# ENTRIES SUPPLIED
'''
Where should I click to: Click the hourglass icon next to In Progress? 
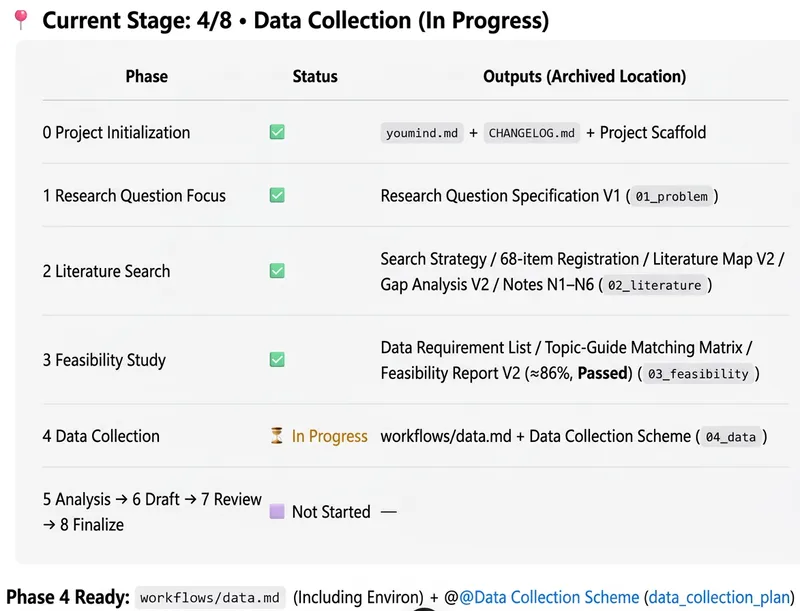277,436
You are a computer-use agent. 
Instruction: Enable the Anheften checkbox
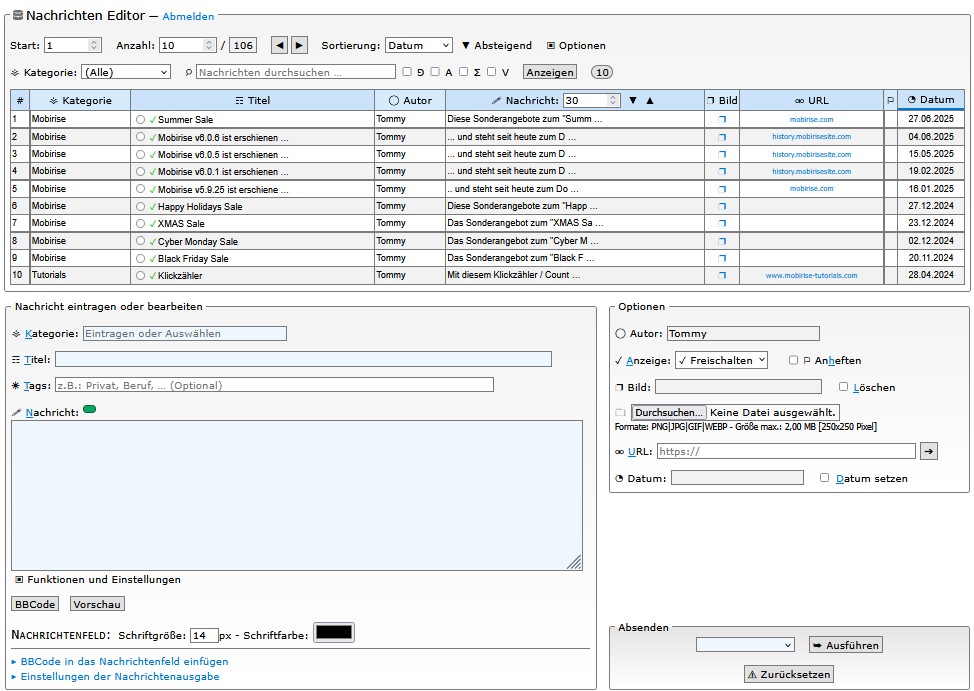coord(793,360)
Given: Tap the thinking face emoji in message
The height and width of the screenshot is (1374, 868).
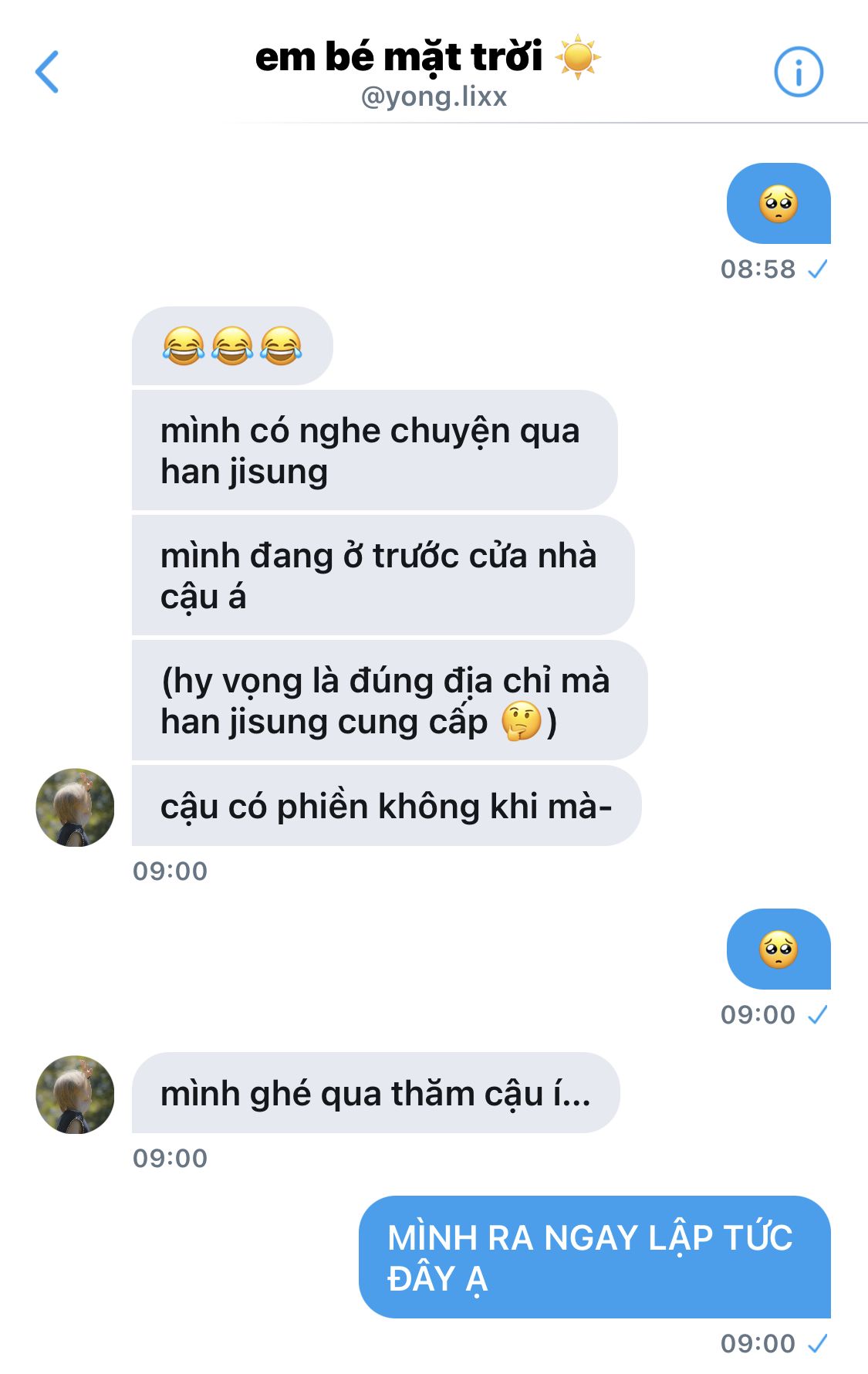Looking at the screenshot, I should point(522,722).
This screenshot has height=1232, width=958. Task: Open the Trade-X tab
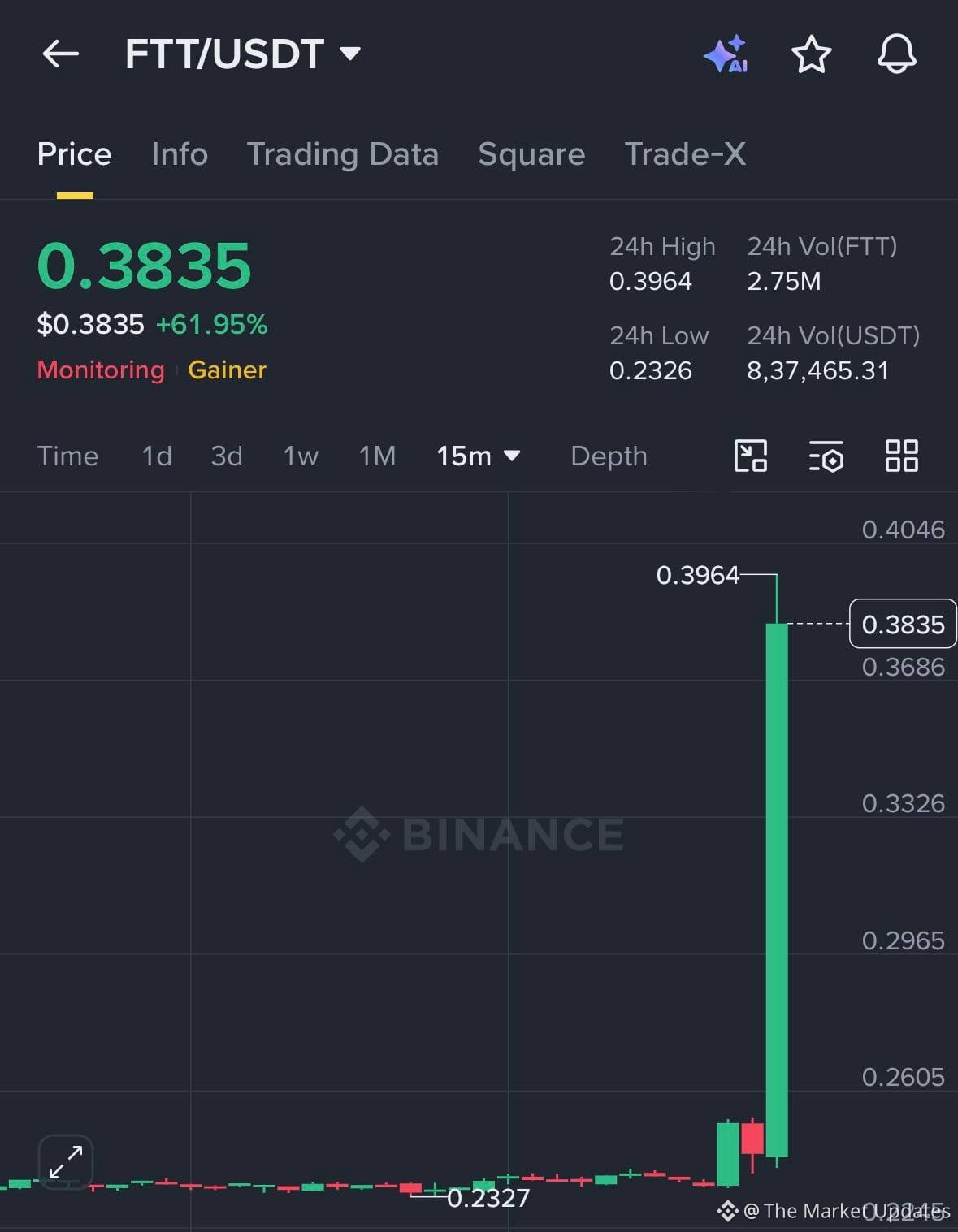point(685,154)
'''
# REQUIRED ACTION
In the copy, include no pictures, but repeat the listing exactly.

# TASK RESULT
Where should I click to: Click the hourglass icon next to In Progress? 
277,436
You are a computer-use agent. 
Instruction: Enable the Anheften checkbox
coord(793,360)
Given: Tap the thinking face emoji in message
The height and width of the screenshot is (1374, 868).
Looking at the screenshot, I should point(522,722).
This screenshot has height=1232, width=958. Task: Open the Trade-X tab
point(685,154)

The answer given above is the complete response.